Mais quoique Empédocle et les autres dont j’ai parlé plus haut, et qui lui sont de beaucoup inférieurs sous mille rapports, aient trouvé avec une sagesse divine tant de belles choses, et que, du sanctuaire de leur génie, ils aient rendu des oracles plus sacrés et plus infaillibles que ceux (1, 740) que la Sibylle tire du trépied saint et des lauriers de Phébus, ils ont tous échoué sur les éléments, comme sur un écueil, et ces grands esprits y ont fait un grand naufrage. D’abord, ils admettent le mouvement et rejettent le vide du monde ; ils y laissent des substances molles et poreuses, comme l’air, le soleil, le feu, la terre, les animaux, les fruits, et cependant ils ne les mêlent pas de vide. Ensuite, ne marquant aucune fin au partage des êtres, aucun repos à leur fragilité, ils ne voient rien qui soit de moindre volume. (1, 750) Or, nous apercevons mille corps réduits à un point qui paraît à nos organes infiniment petit ; et tu peux en conclure que leurs débris invisibles aboutissent enfin au terme de la petitesse.

De plus, puisque les éléments établis par ces philosophes sont des substances molles, qui naissent et qui meurent tout entières, il faut que les êtres retournent au néant, et que le néant ressuscite la nature ; mais tu sais déjà combien ces deux choses sont bien loin de la vérité.

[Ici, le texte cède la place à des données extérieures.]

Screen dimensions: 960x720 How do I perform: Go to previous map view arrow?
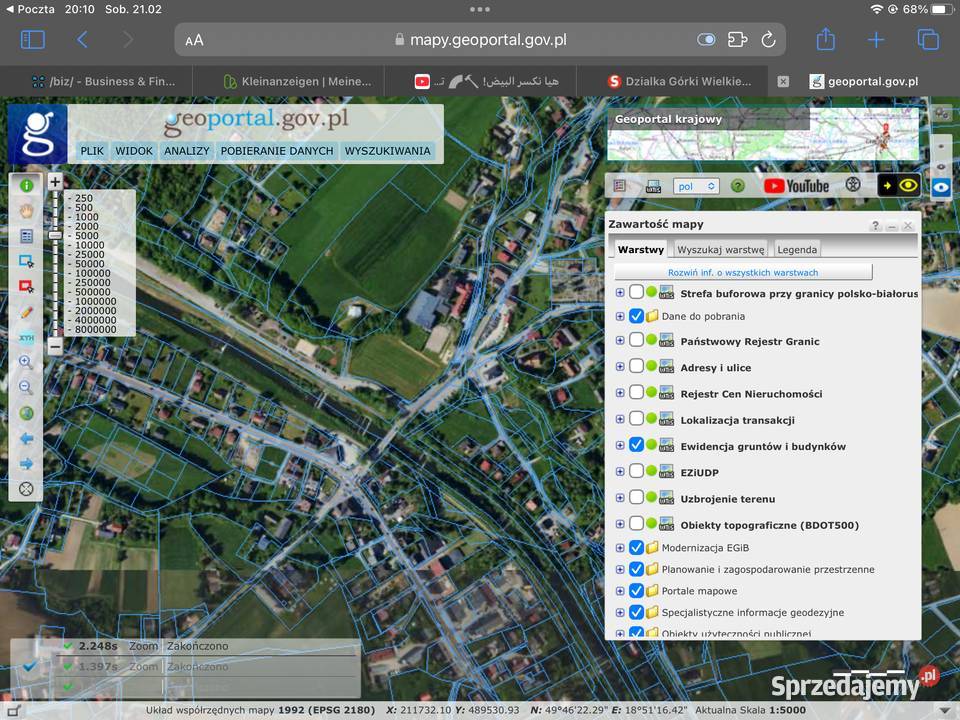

(1, 760) Ensuite ces éléments sont ennemis, et comme des poisons les uns pour les autres : ils doivent donc ou périr quand ils se rassemblent, ou se disperser comme se dispersent la foudre, les vents et la pluie, chassés par la tempête.

Enfin, puisque vous dites que tous les corps naissent de quatre choses, et que tous les corps y retournent après leur ruine, pourquoi ces choses peuvent-elles passer pour les éléments des autres, plutôt que les autres ne passent pour leurs éléments ? car elles se produisent tour à tour, et elles échangent sans cesse leur forme et leur nature. (1, 770) Mais si tu crois que le feu et la terre peuvent unir leur substance au souffle de l’air et à la rosée de l’onde, sans que ce mélange les altère, ils ne pourront du moins rien produire, ni être vivant, ni corps inanimé, parce que chacun déploiera sa nature dans cet amas divers, et que nous y verrons de l’air et du feu mêlés à de la terre et à de l’eau ; et il faut, au contraire, que les éléments emploient à former les êtres une substance mystérieuse et invisible, (1, 780) de peur que le principe ne se montre partout, et ne s’oppose à ce que chaque être ait sa nature propre.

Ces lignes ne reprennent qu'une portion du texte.